→ REQUIRED WORK: From the entries below, reproduce exactly the line containing "Task: Click the back navigation arrow", the line containing "1115x697 pixels.", and every line in between, with nothing added.

→ RECORDS PROVIDED:
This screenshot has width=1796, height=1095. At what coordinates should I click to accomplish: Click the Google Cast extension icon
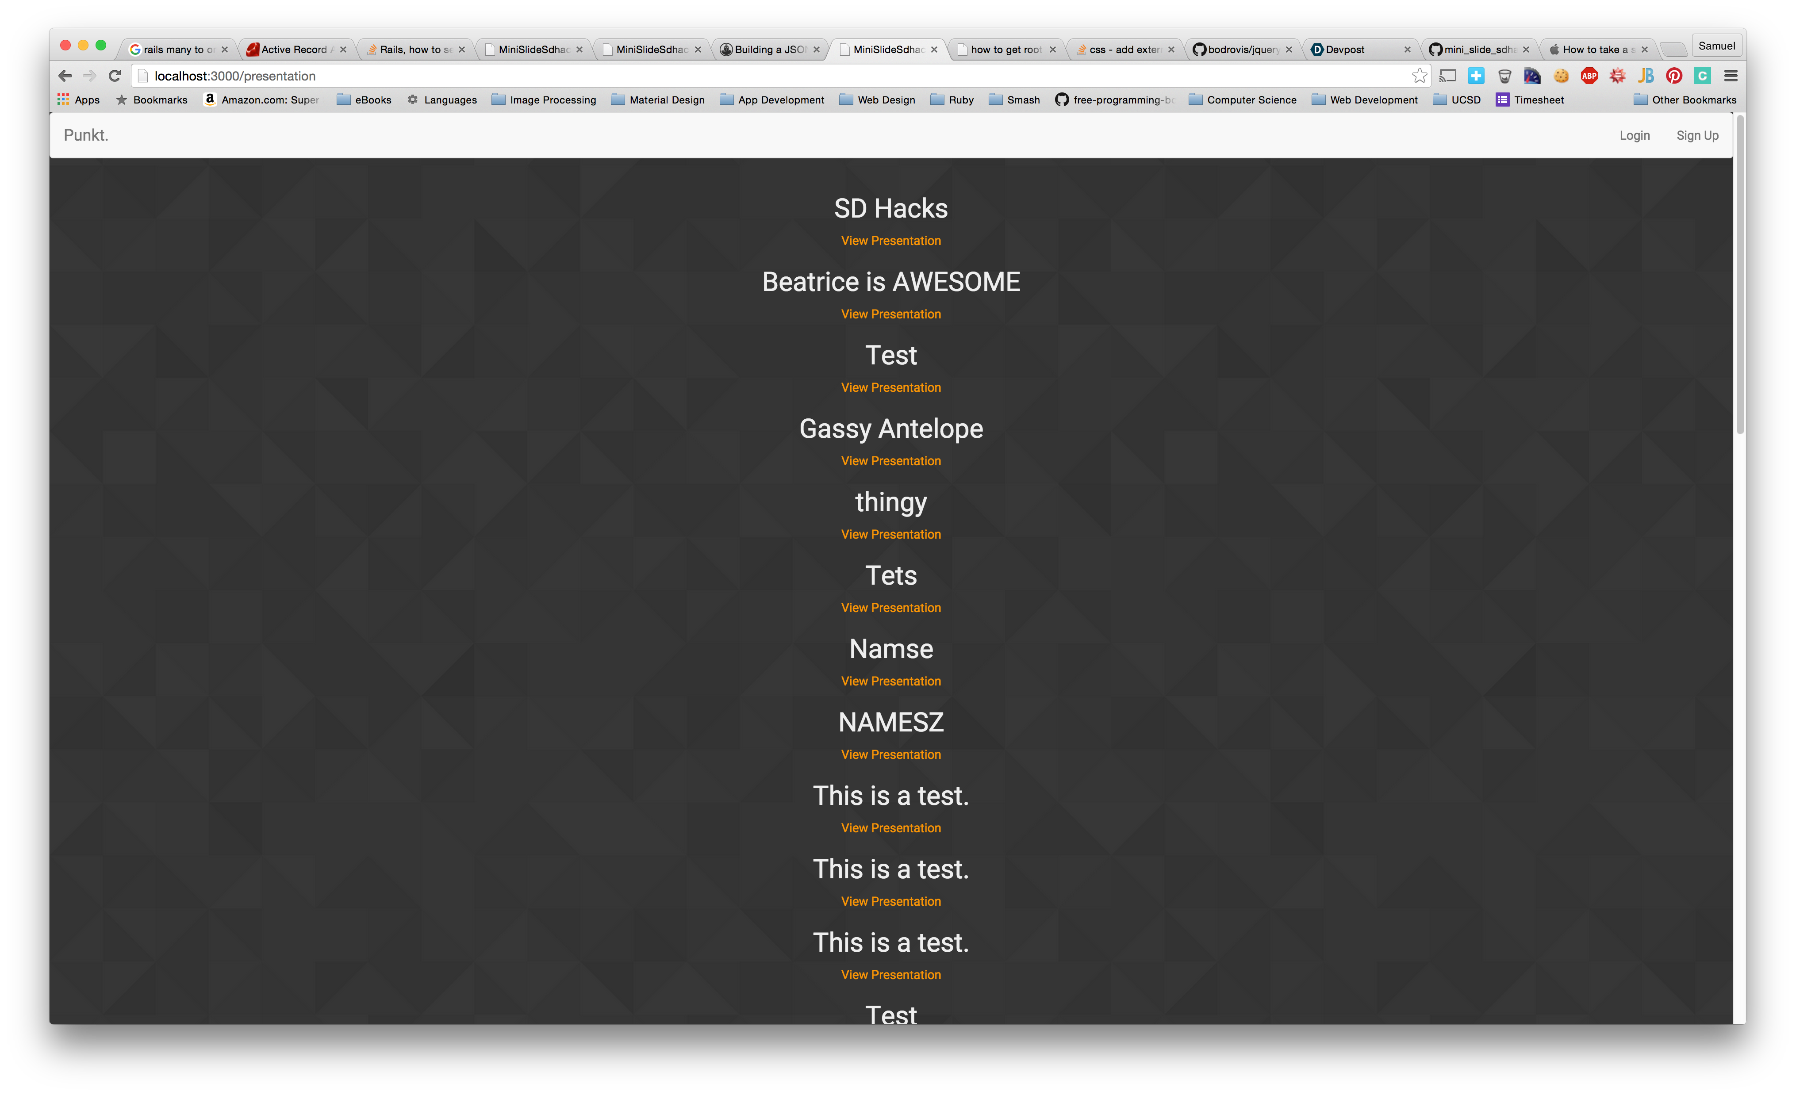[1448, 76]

* * *

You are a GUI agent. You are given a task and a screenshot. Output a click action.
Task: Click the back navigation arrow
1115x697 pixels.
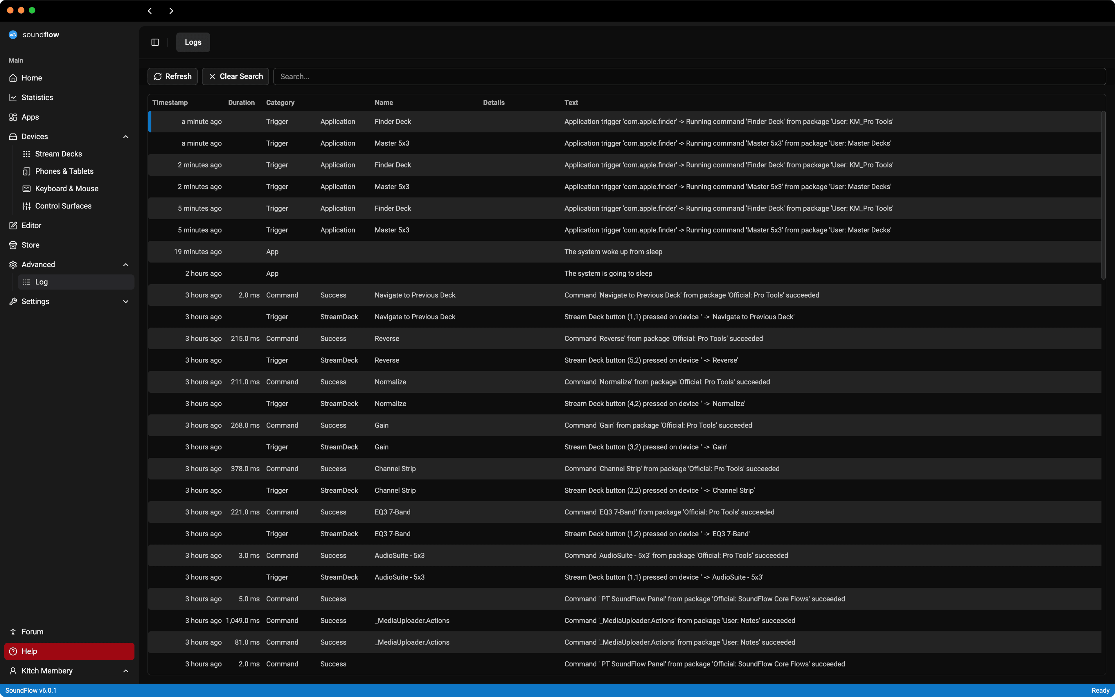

→ WRITTEN SOLUTION:
Task: Click the back navigation arrow
1115x697 pixels.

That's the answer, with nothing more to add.